Лучшею порошею при езде на русаков считается, когда с вечера пойдет тихий, сырой снег хлопьями, перестанет к полночи или к двум часам. Но во всяком случае, чтоб снег не был глубок. Если выпадет на вершок — пороша называется мелкою, на два — хорошею, на четверть — глубокою, а если глубже, то пороша называется мертвою. В такое время истинный охотник на русака не поедет, а ездят только шкурятники, потому что зайцу бежать нельзя: тут не травля, а давка.
Съезд русака по малику бывает тоже втроем: но только фланговые равняются со съезжающим сажен на 60, отдаляясь вперед от линии равнения не более как сажен на десять или на пятнадцать.
За охотником более двух собак быть не должно. Если русак побежит налево, то правый фланговый собак не сбрасывает; так точно — если побежит направо, то левый фланговый не спускает собак со своры; а травить всеми — эта езда была бы та же давка. Ездивши в порошу по степям и открытым полям, мы, степные охотники, более одной собаки в свору не берем.

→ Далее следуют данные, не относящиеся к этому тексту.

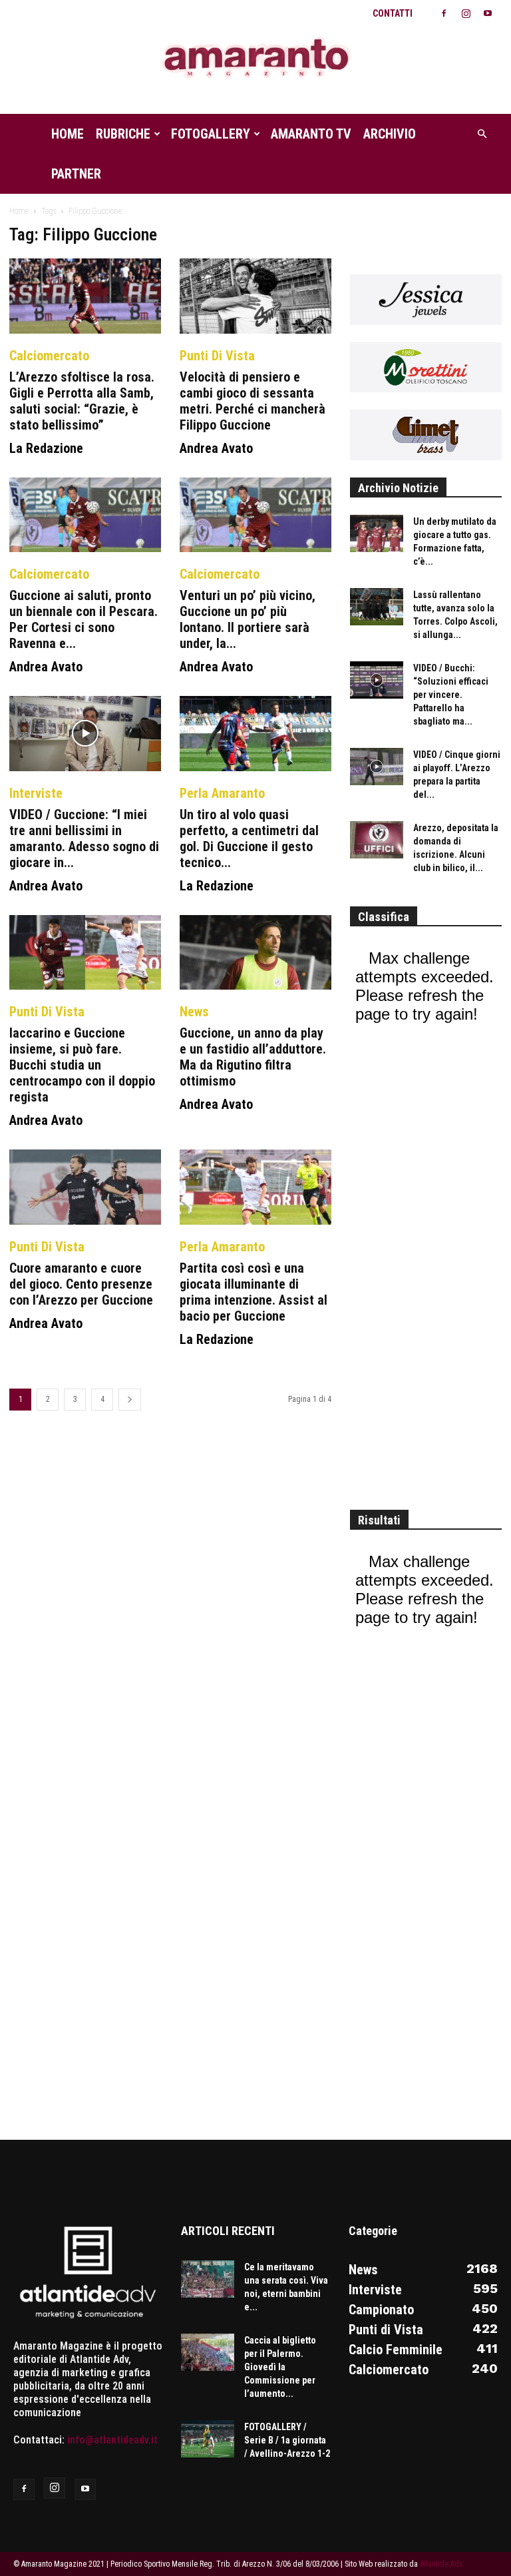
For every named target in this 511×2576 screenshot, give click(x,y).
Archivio (389, 134)
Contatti (393, 13)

Если малик идет небольшими прыжками, то значит, что заяц недалеко отошел от старого логова и отправился на жиры, т. е. кормиться, и, следственно, проводит вас долго и далеко. По жирам ездить не следует, а нужно их объехать кругом и, как только наедете на выход с жиров на машках аршина в три, поезжайте этим маликом; если же выхода нет, то заяц лежит в жирах. Если русак идет трехаршинными машками, то это значит, что он идет уже с жиров к логову. Если прыжки его более четырех аршин, то заяц гонный, т. е. что его кто-нибудь уже согнал с логова.

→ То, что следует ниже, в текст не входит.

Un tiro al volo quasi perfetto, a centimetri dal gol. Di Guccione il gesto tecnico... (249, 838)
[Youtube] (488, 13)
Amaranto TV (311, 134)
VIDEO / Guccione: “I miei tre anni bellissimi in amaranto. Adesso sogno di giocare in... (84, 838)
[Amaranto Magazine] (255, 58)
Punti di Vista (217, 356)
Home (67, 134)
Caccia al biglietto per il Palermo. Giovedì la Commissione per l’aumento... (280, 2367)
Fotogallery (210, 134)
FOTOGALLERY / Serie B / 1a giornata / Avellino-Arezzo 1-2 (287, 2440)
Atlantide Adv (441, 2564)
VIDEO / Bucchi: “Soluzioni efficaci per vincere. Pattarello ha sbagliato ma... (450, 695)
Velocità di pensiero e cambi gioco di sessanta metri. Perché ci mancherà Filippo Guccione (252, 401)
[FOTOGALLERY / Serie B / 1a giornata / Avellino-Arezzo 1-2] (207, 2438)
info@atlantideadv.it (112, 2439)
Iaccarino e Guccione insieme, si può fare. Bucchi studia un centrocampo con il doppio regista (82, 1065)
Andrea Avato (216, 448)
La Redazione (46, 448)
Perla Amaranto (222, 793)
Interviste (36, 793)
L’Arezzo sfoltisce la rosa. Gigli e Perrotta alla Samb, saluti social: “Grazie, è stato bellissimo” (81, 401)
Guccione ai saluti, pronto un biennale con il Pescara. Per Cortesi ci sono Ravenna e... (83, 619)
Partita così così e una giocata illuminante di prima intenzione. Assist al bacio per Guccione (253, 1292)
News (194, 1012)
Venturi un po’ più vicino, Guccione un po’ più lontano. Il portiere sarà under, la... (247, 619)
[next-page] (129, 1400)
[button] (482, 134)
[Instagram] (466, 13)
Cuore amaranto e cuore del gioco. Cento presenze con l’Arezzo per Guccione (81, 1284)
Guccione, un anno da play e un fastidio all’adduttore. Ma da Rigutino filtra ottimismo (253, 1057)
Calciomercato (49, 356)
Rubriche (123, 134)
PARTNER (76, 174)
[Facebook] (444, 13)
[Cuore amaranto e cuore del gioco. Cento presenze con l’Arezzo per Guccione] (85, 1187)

Когда малик двойной, т. е. зад с передом (от вас и по тому же следу к вам), то говорится: заяц сдвоил, и этот двойной малик называется двойка, тройной — тройка. Если русак делает двойку с своего направления в сторону — это называется петля. При таких маликах будьте осторожны и внимательны, потому что русак на двойке или тройке ставит все четыре лапы вместе и делает прыжок в сторону сажени на две и более, что выражается глаголами скинул, сметнул или существительными скидка, сметка. Если после такой скидки русак иногда поведет опять мелкими прыжками, то он пройдет еще немалое расстояние; но если он сделает несколько скидок — одну за другой в разные стороны, — логово его тут.
В теплую порошу русак ходит очень мало и подпускает близко; в мертвую — или совсем не встает, или поползает только около своего старого логова. В морозное же время русак исходит верст пять и более, и в это время он бывает чрезвычайно чуток и будок — вскакивает далеко.
Искусству мастерски скоро съезжать может научить одна лишь постоянная практика.